▶ EXTRAIT DU TEXTE
1- Al-qirâ't (Les lectures ).

      Il s'agit de l'art de lire le Coran chez les musulmans, les lectures connues sont au nombre de sept, dix ou quatorze. Mais les sept lectures sont les plus authentiques et les plus répandues dans le monde musulman. Les anciens soussis se sont intéressés à cet art depuis qu'ils ont embrassé l'islam.

      « Il est rare de trouver une campagne dans le Souss dont moins d'un quart des habitants n'a pas mémorisé le Coran. [...] Mais, nous avons vécu jusqu'au triste jour où nous avons remarqué la réduction de ce nombre ! Pire encore, nous avons vu un large mouvement contre l'apprentissage du Coran, et, le plus étonnant, cela ne s'est pas produit pendant le protectorat, mais après l'indépendance ! »   

      L'art de la lecture coranique ne s'apprenait que dans les médersas 'atiqas, après la mémorisation parfaite du Coran dans les mosquées et les médersas coraniques, telle que : La médersa Aghbâlou à Massa, la médersa de sidi Waggâg à Aglou, la médersa de Bougarfa à Ait Ba'mrân, la médersa de Lab'ârîr et plusieurs autres.

      Cet art des lectures fut enseigné dans le Souss selon les ouvrages d'Al-Châtibî, Ibn Al-Jazarî, Ibn Barrî, Al-Kharrâz et autres. Certains soussis avaient leurs propres ouvrages en la matière, ce qui témoignait de leur maîtrise de l'art des lectures coraniques. Al-Mokhtâr en a cité quelques-uns   : Houssine Al-Chawchâwî qui avait commenté Mawrid Al-Zamâ'n, S'id Al-Gourramî qui avait commenté L'ouvrage d'Al-Kharrâz, et des dizaines d'autres étaient érudits dans cet art.

▶ CONSIGNE
Quelles médersas l'extrait sur les lectures coraniques cite-t-il nommément ? Donnez-les toutes, avec leur localité lorsqu'elle est indiquée.

▶ DONNÉES FOURNIES
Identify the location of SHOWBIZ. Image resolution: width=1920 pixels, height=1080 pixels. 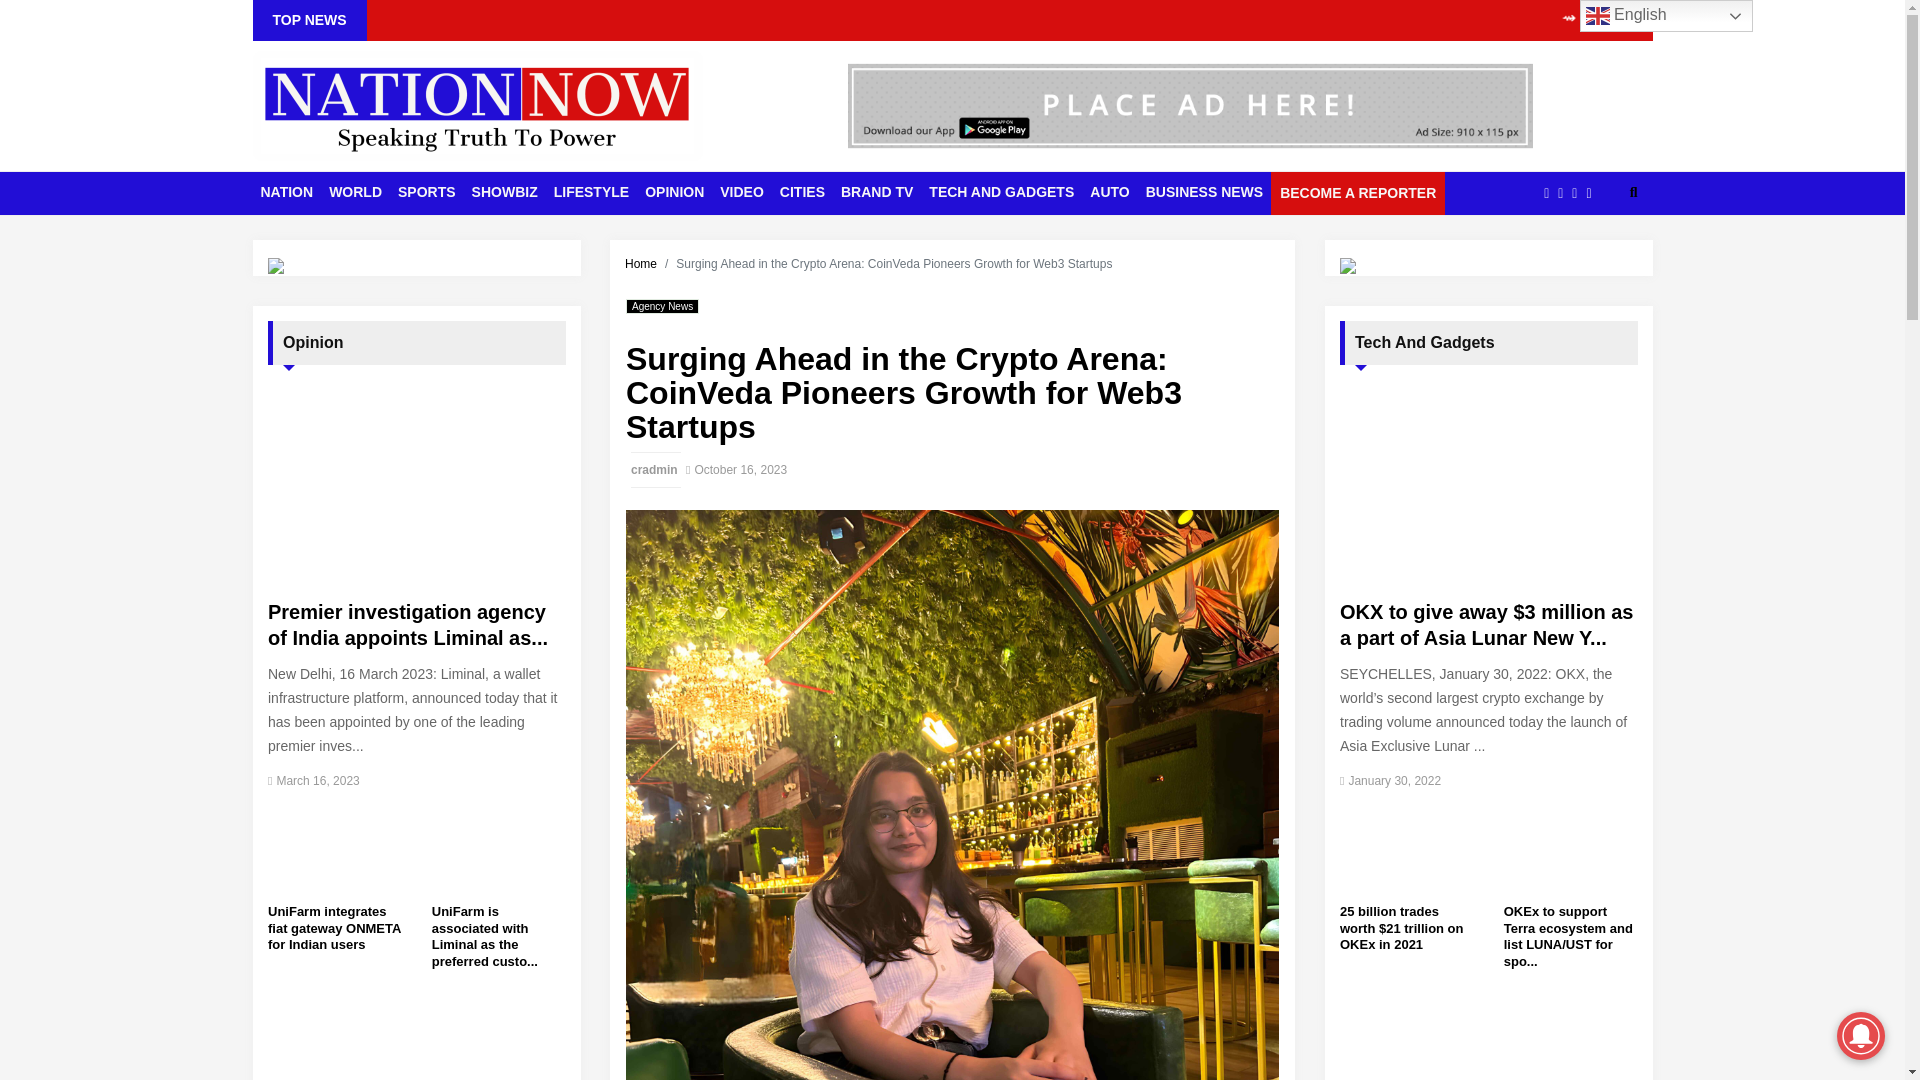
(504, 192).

--

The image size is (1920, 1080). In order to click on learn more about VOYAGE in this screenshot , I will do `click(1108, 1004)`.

▶ RÉPONSE RÉDIGÉE
- La médersa Aghbâlou, à Massa
- La médersa de sidi Waggâg, à Aglou
- La médersa de Bougarfa, à Ait Ba'mrân
- La médersa de Lab'ârîr